**Saved entries**
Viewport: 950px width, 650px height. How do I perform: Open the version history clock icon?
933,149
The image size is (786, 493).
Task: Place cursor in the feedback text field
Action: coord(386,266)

**Your objective**
Output every line above so that it reads exactly as before.

**Exercise response**
Viewport: 950px width, 650px height. How do I perform: Open the version history clock icon?
933,149
The image size is (786, 493).
Task: Place cursor in the feedback text field
Action: coord(386,266)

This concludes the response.